Lektion 3
Text: elias_b
Ich lebe nach Listen. Spätestens mit dem Klassenbuch fing es an.
Und seitdem hört es nicht mehr auf. Beim Abitur gab es sogar schon Noten eingeteilt in Zehntel- Grade, damit ich *besser sehen * kann wie gross die Unterschiede zu den *Besseren* sind. Und die ganze Jugend hindurch die Ermahnung: Verlauf dich nicht, komm nicht vom Weg ab...
Es gibt Ranglisten im Sport, in der Firma *Mitarbeiter des Monats*, *der Woche*, *des Tages*, *der Stunde*, alles kann ich werden. Wenn ich im Sportverein bin, dann beginne ich mich selbst in der Freizeit zu messen. Konditionierung wird in der Richtung GROSS geschrieben.

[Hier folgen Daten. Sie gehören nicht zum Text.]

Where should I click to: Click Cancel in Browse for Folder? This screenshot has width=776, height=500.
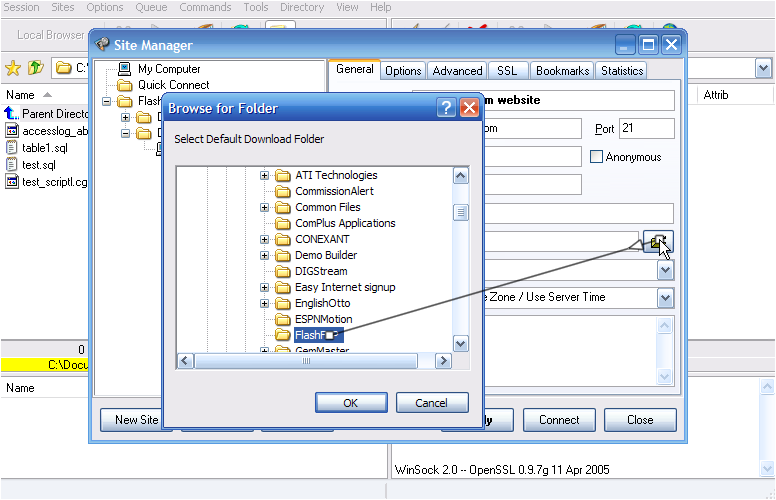(432, 403)
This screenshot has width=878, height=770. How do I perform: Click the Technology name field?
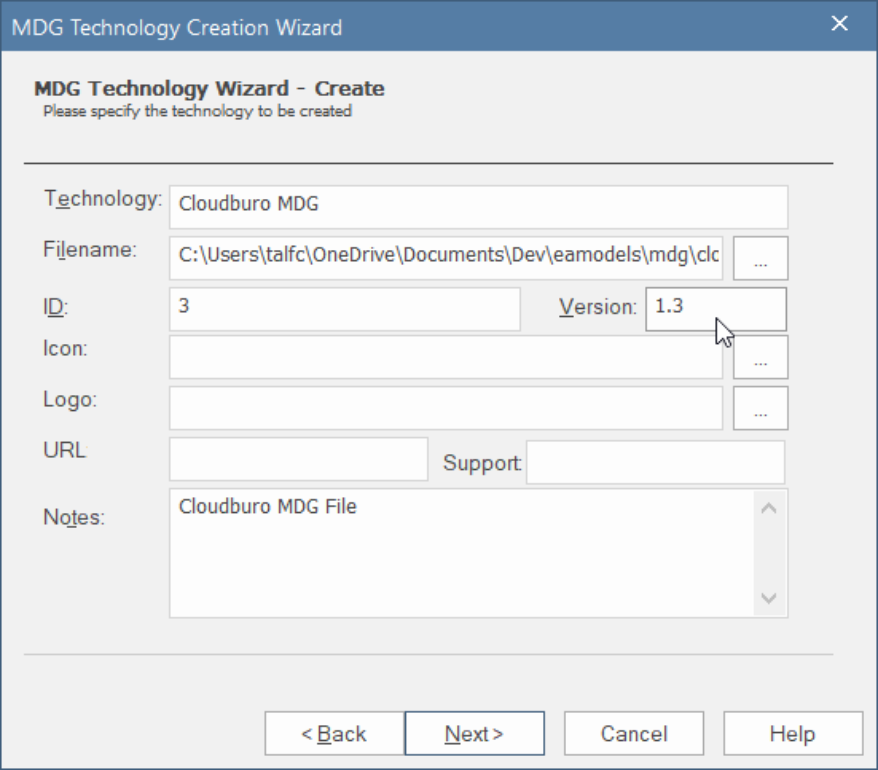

Und ich beginne mich zu definieren, über Zehntel, über Abschlüsse, über Listen. Nach oben Bücken und nach unten Treten. Komisch, die Schneeballsysteme funktionieren selbst im Sommer.
Und immer passe ich auf, dass meine Trophäe, mein Pokal kein Kratzer hat oder bekommt. Ich poliere ihn mit Zahlen, mit geopferten Begleitern meiner Berufslaufbahn, mit alten Freunden.
Mein ganzes Leben bin ich am Polieren. Am Liebsten mit meiner eigenen Haut, das tut zwar schön weh, allerdings glänzt er da auch am meisten. Ich trage mich gerne zu Markte.
Ich bin mir sicher, all die Kratzer kann ich ausbügeln, niemand kann sie sehen. Solange die Politur stimmt! -
Ich vergesse gerne, dass das menschliche Leben nur allzu schnell auch in einem solchen Gral endet, nennt sich dann nur ulkigerweise Urne. Was mich aber nicht schreckt.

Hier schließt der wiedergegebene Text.